■ Tasks to complete ■
A – Echo the court opinion word for word from "Case ID: ill-app-3d_114/html/0488-01.html" to "for the People.".
B – Duplicate the rows below exactly, starting at the line with "crevasse (1038, 960)" and ending with the last row, both ends included.

■ Text passage ■
** begin **
Case ID: ill-app-3d_114/html/0488-01.html
Source: Caselaw Access Project
Author: {"author": "JUSTICE UNVERZAGT", "license": "Public Domain", "url": "https://static.case.law/"}
Date Created: 2024-08-24T03:29:51.129683

THE PEOPLE OF THE STATE OF ILLINOIS, Plaintiff-Appellee, v. PRINCE HARRIS GIBSON, Defendant-Appellant.
    Second District
    No. 81—902
    Opinion filed May 3, 1983.
    
      G. Joseph Weller and Josette Skelnik, both of State Appellate Defender’s Office, of Elgin, for appellant.
    Fred L. Foreman, State’s Attorney, of Waukegan, and Frank Weiss, of Chicago (Phyllis J. Perko, of State’s Attorneys Appellate Service Commission, of counsel), for the People.
   JUSTICE UNVERZAGT

delivered the opinion of the court:

The defendant, Prince Harris Gibson, a/k/a Owen Gibson, and co-defendant, Victor Johnson, were charged in Lake County with the offenses of burglary, theft of property over $150, and possession of burglary tools. (Ill. Rev. Stat. 1979, ch. 38, pars. 19 — 1(a), 16 — 1(a)(1), and Ill. Rev. Stat. 1981, ch. 38, par. 19 — 2.) Gibson was also charged with obstructing justice. Ill. Rev. Stat. 1981, ch. 38, par. 31 — 4(a).

What occurred was that a Lake Forest police officer on routine patrol on April 3, 1981, at about 10:20 a.m., observed a Cadillac bearing a Chicago vehicle sticker exiting the driveway of a Lake Forest residence. The driver was Victor Johnson. The residence was the home of Dr. and Mrs. Engelhardt and it was one of the residences shown on the officer’s “vacant” list; that is, the police department had been alerted that the residents were away on vacation.

The officer radioed the Cadillac license plate number in for a check; the car was registered to “a Johnson in Chicago.” The officer turned his vehicle around and began following the car. When the car exceeded the speed limit (50 m.p.h. in a 30 m.p.h. zone), the officer stopped the car. The officer was unaware until that time that defendant Gibson was a passenger in the car. When the officer went to the passenger side of the car to see Gibson’s driver’s license, he observed two pair of cowhide gloves and a screwdriver on the floor of the car. The officer radioed to have someone check the residence the codefendants had been seen leaving, and was advised the sliding glass door was ajar and off the runner, and the upstairs bedroom appeared to have been ransacked. The two men were then arrested, and the car towed to the police station.

Later that evening, the Engelhardts’ daughter was summoned to the home and she telephoned her parents, then in Seattle. As a result of the conversation, several specific items were discerned to be missing: some silver earrings, a cuff link box, six $100 bills, and a pillow case. When the defendants were searched at the police department, Johnson had five $100 bills, $92 in assorted bills, and various items of jewelry; Gibson had one $100 bill, $41 in assorted currency, some jewelry, and a key to the trunk of the Cadillac which fell out of his shoes when he was asked to bang them together at the police department.
** end **
■ The data ■
** begin **
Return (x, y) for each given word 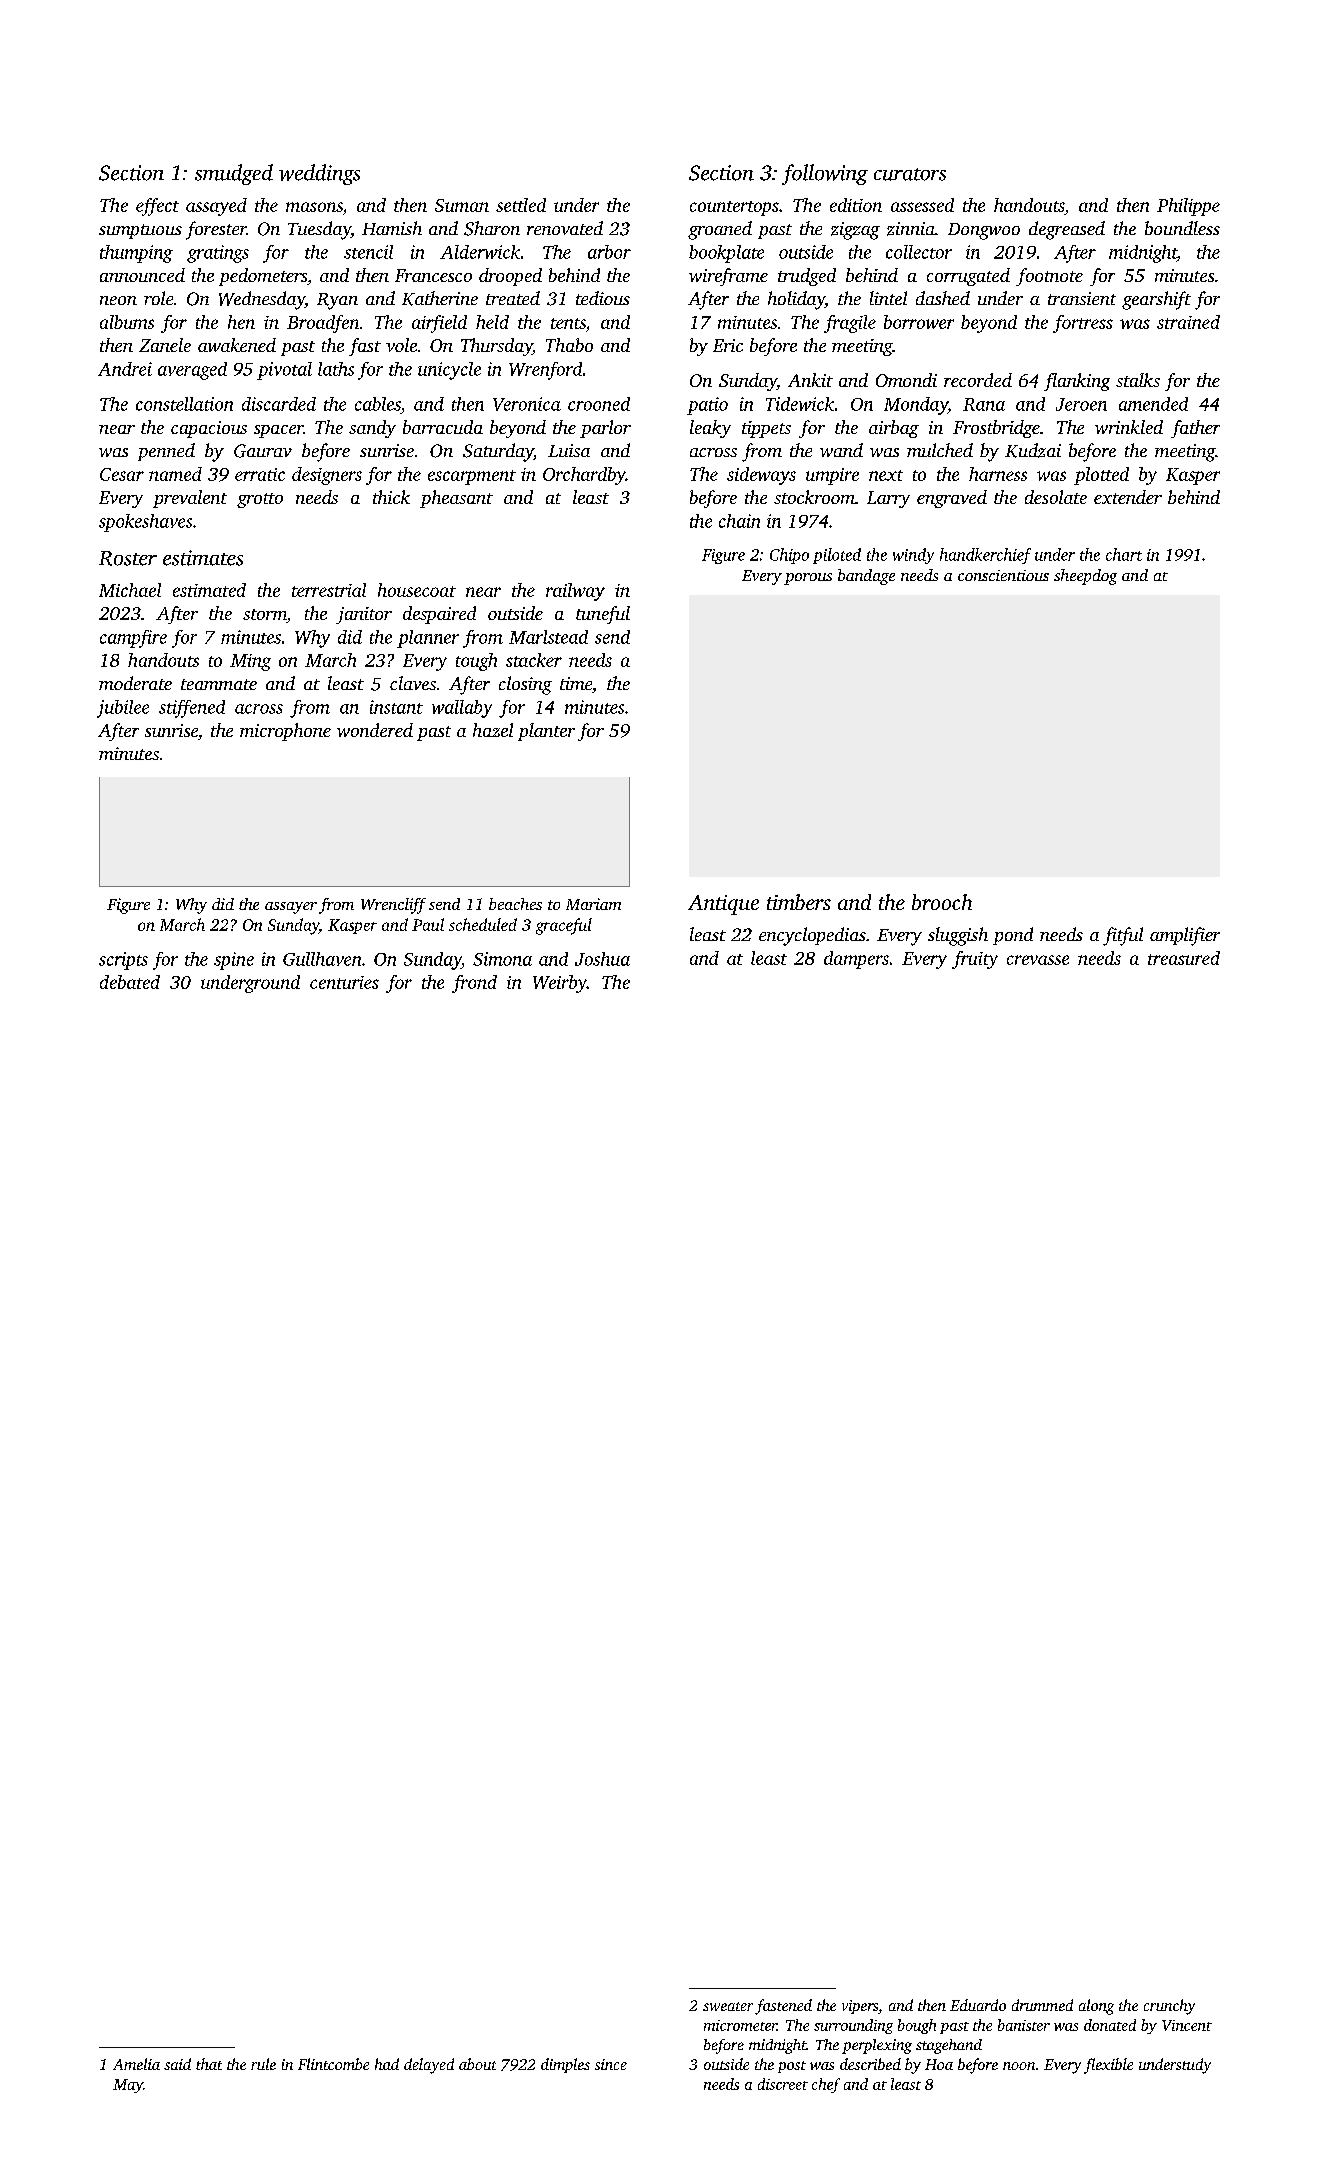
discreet (783, 2084)
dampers (856, 960)
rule (263, 2064)
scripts (123, 961)
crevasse (1038, 960)
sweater (728, 2006)
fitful (1123, 936)
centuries (344, 982)
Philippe (1188, 207)
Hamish (392, 228)
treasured (1184, 958)
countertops (734, 208)
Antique (723, 905)
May (128, 2086)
** end **
■ The replies ■
A –
Case ID: ill-app-3d_114/html/0488-01.html
Source: Caselaw Access Project
Author: {"author": "JUSTICE UNVERZAGT", "license": "Public Domain", "url": "https://static.case.law/"}
Date Created: 2024-08-24T03:29:51.129683

THE PEOPLE OF THE STATE OF ILLINOIS, Plaintiff-Appellee, v. PRINCE HARRIS GIBSON, Defendant-Appellant.
    Second District
    No. 81—902
    Opinion filed May 3, 1983.
    
      G. Joseph Weller and Josette Skelnik, both of State Appellate Defender’s Office, of Elgin, for appellant.
    Fred L. Foreman, State’s Attorney, of Waukegan, and Frank Weiss, of Chicago (Phyllis J. Perko, of State’s Attorneys Appellate Service Commission, of counsel), for the People.

B –
crevasse (1038, 960)
sweater (728, 2006)
fitful (1123, 936)
centuries (344, 982)
Philippe (1188, 207)
Hamish (392, 228)
treasured (1184, 958)
countertops (734, 208)
Antique (723, 905)
May (128, 2086)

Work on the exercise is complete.